Ее смех затих; ее лицо склонилось над моим, глаза потускнели при свете единственной лампы, к тому же горевшей в дальнем углу комнаты. С невероятным усилием я поднял руки и взял ее лицо в ладони, держа ее хрупкую головку, как держал голову Гектора, приблизив ее лицо к своему.
— Я слышал, что ты спрашивала у Приама, и слышал его ответ. Ты знаешь, о чем я говорю.
— Я отказываюсь в это верить!
— Есть предсказания, которые делают мужу в день его рождения, и позже ему говорят о них. Мой отец не стал бы, но моя мать сказала.
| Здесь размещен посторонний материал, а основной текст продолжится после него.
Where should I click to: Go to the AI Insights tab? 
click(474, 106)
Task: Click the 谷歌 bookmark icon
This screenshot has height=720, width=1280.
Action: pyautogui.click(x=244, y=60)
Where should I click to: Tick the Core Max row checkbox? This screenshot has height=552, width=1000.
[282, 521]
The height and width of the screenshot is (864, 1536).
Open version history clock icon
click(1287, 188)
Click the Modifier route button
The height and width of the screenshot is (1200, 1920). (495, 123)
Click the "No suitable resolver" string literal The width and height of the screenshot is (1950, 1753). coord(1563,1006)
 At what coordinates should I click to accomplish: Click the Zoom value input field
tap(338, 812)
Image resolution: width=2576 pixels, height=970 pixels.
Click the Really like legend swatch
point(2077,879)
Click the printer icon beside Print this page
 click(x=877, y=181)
Прийти в Трою для меня означало, что я умру здесь, и теперь, после смерти Гектора, Троя должна пасть. Моя смерть тому ценой.
— Ахилл, не оставляй меня!
— Я сделаю все, чтобы остаться в живых, но все будет напрасно.
Она надолго затихла, ее глаза блуждали вокруг крошечного огонька, шипевшего в лампе, ее дыхание было ритмичным и неспешным. Потом она сказала:
— Перед тем как мы увиделись сегодня вечером, ты приказал приготовить Гектора к погребению.
— Да.
— Почему ты не сказал мне? Тогда я не стала бы говорить многих других вещей.
— Может быть, их нужно было сказать. Я ударил тебя. Мужчина никогда не должен бить женщину или ребенка, никого, кто слабее его. Новые боги позволили людям отказаться от старых и отдали мужам право правления только с этим условием.
Она улыбнулась:
— Ты ударил не меня, а своего демона и, ударив, прогнал его. Остаток твоей жизни принадлежит тебе, а не Патроклу, и я этому рада.
Усталость меня покинула; я приподнялся на локте, чтобы взглянуть на нее. Крошечная лампа была бы добра к любой женщине, но в Брисеиде не было изъянов, и она делала ее богиней, придавая светлой коже теплоту золота, а глаза заливая расплавленным янтарем. Я нерешительно прикоснулся к ее щеке и провел линию вниз ко рту, где была припухлость от удара, нанесенного моей рукой. Ее шея была тенистой долиной, ее груди сводили меня с ума, ее маленькие ступни были для меня последним пристанищем.